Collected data
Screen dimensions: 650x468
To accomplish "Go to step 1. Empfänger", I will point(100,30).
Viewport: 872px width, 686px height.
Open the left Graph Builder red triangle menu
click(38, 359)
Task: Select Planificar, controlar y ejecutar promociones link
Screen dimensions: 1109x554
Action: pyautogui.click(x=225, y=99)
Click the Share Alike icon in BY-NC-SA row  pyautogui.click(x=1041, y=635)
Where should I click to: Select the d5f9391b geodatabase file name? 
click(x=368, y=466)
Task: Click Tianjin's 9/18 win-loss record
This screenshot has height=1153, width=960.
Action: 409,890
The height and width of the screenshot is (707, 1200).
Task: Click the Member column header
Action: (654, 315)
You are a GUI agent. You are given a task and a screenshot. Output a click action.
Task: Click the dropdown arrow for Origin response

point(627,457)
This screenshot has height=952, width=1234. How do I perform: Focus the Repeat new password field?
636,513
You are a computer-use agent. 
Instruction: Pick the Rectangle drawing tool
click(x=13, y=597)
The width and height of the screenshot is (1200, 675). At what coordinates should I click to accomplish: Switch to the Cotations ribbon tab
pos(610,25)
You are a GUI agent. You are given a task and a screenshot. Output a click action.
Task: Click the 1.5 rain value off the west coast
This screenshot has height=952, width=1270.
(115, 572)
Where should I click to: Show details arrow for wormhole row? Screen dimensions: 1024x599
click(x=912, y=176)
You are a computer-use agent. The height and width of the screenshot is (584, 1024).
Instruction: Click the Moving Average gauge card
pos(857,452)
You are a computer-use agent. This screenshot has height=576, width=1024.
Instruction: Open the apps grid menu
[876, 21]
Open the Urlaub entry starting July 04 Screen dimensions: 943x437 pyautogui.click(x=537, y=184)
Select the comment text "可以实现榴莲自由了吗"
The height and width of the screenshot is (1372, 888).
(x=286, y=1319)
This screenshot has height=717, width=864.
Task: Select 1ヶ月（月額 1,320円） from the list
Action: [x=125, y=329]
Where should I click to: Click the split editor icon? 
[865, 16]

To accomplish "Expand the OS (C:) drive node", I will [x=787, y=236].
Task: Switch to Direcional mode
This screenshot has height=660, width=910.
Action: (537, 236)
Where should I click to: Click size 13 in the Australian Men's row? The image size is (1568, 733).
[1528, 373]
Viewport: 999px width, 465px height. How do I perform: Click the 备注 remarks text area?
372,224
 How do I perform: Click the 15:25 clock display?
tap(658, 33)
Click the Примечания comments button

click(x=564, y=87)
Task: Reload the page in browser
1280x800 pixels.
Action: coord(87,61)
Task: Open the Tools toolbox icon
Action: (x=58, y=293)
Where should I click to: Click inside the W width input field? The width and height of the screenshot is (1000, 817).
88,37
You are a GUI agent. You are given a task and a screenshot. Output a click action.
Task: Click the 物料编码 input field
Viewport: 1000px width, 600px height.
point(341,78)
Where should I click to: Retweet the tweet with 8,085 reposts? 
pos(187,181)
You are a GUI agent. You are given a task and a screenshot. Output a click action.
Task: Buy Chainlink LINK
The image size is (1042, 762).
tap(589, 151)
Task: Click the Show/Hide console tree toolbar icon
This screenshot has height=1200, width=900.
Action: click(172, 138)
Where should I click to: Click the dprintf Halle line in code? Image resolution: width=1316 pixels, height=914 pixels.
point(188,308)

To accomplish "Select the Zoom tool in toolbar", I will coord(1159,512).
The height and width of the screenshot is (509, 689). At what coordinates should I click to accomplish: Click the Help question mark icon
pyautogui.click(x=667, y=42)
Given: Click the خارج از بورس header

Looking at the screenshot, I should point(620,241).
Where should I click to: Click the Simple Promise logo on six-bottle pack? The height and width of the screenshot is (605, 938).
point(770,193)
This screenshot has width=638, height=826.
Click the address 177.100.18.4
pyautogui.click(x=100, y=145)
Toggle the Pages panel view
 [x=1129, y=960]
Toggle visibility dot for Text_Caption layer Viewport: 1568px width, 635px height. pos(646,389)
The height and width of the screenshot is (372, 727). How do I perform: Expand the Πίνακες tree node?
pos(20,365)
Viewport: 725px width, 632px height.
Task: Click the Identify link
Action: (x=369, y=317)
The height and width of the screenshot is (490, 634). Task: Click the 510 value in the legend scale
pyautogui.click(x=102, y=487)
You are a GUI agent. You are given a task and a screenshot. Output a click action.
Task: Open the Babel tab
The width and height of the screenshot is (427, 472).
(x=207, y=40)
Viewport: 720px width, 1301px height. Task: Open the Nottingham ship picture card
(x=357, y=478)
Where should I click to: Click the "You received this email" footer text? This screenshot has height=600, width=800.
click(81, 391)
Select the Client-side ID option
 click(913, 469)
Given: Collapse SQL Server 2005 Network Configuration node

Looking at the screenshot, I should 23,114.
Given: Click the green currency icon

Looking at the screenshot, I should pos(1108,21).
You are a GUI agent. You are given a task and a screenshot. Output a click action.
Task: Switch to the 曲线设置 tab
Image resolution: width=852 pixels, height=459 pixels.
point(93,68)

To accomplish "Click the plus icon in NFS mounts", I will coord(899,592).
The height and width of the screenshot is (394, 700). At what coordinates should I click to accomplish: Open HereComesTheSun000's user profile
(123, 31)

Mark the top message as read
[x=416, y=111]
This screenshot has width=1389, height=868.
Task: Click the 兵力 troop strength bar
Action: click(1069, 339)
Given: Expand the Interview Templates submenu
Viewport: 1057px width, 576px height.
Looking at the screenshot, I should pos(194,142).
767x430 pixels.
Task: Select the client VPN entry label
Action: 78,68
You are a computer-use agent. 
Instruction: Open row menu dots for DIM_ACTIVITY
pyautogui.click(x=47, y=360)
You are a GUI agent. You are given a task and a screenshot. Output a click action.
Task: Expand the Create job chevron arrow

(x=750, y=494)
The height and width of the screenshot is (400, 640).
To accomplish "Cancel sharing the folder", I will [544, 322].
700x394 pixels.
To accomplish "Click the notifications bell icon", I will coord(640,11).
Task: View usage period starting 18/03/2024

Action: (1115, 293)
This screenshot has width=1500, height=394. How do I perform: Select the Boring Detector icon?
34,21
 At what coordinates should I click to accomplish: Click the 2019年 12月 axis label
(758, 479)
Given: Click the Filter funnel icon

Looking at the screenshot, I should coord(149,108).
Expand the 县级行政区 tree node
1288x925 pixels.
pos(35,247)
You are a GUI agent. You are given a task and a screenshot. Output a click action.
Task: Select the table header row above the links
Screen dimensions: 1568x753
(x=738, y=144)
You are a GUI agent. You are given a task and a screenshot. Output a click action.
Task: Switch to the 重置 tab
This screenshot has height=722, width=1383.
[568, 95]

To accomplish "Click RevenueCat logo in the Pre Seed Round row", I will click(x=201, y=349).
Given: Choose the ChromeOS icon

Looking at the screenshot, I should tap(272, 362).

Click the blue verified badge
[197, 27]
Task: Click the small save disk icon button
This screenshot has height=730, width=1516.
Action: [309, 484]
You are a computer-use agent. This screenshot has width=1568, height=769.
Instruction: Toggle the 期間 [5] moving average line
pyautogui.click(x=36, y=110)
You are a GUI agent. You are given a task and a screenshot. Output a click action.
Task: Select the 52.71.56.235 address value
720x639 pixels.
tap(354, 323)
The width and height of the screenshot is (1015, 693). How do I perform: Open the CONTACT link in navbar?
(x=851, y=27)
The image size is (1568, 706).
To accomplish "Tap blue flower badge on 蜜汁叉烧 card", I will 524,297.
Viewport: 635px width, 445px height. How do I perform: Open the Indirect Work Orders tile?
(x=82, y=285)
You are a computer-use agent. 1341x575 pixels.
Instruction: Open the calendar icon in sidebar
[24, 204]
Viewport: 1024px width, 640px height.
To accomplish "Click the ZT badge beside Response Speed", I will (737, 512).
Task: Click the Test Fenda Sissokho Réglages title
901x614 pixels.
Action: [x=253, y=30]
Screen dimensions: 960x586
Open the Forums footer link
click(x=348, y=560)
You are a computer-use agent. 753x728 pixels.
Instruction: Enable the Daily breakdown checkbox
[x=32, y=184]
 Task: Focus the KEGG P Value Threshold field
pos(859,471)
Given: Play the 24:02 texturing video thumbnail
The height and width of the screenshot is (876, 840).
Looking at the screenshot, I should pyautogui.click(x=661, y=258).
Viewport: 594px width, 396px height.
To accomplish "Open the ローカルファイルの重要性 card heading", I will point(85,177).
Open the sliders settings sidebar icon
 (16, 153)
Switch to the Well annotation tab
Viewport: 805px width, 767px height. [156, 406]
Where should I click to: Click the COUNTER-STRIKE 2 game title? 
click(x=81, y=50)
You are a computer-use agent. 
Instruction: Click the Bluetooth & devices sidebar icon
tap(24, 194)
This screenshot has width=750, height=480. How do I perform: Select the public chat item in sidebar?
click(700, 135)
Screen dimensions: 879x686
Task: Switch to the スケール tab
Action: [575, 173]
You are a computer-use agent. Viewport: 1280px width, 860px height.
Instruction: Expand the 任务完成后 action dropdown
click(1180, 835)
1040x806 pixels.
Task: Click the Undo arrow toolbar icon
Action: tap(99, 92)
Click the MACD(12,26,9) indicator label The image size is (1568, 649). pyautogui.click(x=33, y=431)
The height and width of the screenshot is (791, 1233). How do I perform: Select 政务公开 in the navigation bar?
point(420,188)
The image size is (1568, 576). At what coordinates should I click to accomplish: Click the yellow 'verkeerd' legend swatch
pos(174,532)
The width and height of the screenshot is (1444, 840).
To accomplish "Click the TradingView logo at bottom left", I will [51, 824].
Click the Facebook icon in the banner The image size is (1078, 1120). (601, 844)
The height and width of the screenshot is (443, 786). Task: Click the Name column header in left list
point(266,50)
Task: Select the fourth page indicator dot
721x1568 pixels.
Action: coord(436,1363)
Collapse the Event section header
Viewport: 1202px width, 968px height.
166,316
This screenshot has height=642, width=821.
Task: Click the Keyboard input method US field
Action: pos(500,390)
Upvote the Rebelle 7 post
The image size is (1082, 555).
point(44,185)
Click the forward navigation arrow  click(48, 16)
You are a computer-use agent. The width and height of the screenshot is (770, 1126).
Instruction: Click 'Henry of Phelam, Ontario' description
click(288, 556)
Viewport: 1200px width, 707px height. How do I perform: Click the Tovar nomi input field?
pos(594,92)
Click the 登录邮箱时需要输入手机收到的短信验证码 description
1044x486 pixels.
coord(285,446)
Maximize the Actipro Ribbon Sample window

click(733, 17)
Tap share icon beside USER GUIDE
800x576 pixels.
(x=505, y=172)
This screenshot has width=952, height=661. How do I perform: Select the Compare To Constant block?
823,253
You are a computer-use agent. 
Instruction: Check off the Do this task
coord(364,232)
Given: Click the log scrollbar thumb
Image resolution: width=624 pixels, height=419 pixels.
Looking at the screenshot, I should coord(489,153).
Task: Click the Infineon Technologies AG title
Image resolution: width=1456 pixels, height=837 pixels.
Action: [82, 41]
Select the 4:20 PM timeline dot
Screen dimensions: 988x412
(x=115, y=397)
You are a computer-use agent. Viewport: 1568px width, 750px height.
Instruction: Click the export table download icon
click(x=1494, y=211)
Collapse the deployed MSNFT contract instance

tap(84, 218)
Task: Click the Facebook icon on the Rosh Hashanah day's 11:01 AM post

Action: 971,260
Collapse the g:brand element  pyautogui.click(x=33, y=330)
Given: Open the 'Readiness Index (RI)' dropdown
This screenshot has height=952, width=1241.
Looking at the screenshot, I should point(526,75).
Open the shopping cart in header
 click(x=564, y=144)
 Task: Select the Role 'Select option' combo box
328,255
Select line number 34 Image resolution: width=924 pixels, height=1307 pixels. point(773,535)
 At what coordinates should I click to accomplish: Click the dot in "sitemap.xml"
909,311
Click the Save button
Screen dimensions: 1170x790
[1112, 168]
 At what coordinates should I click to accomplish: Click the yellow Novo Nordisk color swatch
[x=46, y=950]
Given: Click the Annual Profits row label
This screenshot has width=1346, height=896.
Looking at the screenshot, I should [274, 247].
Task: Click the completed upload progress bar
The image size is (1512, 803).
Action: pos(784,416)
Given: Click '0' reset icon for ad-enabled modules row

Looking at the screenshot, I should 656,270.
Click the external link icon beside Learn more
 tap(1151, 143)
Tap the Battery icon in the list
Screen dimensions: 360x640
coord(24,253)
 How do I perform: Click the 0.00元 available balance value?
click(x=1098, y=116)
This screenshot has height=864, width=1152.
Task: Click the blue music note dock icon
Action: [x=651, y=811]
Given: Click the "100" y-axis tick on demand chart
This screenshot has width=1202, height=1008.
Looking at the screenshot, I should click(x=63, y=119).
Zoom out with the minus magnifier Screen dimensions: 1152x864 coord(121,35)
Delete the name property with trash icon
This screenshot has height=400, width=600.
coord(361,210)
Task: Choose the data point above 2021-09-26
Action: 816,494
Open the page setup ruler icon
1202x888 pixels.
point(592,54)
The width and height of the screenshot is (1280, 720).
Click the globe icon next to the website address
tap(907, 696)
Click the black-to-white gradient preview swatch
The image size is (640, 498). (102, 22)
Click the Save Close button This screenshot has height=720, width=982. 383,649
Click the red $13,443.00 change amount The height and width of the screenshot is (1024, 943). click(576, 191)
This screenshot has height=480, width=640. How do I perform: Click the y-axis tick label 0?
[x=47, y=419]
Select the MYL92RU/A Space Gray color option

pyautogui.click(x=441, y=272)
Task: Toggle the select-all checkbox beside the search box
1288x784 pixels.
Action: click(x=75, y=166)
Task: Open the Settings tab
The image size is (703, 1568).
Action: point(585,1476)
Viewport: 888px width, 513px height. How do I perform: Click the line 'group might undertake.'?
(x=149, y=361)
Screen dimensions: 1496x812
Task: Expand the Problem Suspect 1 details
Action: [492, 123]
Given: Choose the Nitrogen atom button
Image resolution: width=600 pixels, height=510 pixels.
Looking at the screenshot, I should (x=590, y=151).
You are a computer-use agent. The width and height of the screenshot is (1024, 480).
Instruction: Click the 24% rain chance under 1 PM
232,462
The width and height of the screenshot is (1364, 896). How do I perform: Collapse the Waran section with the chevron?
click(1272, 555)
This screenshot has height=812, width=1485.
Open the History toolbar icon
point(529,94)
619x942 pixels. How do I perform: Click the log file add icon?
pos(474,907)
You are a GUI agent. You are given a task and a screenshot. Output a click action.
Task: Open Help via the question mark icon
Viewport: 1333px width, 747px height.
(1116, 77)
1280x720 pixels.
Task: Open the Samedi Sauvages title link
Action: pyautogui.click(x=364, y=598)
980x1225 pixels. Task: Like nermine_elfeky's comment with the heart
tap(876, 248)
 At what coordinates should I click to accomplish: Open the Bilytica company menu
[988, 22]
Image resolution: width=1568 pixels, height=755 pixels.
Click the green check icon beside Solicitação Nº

TO DO: The answer must hold exactly the lines of the entries above, from the first line through the line that contains "Task: Select Planificar, controlar", and no others.

ANSWER SECTION:
Screen dimensions: 650x468
To accomplish "Go to step 1. Empfänger", I will point(100,30).
Viewport: 872px width, 686px height.
Open the left Graph Builder red triangle menu
click(38, 359)
Task: Select Planificar, controlar y ejecutar promociones link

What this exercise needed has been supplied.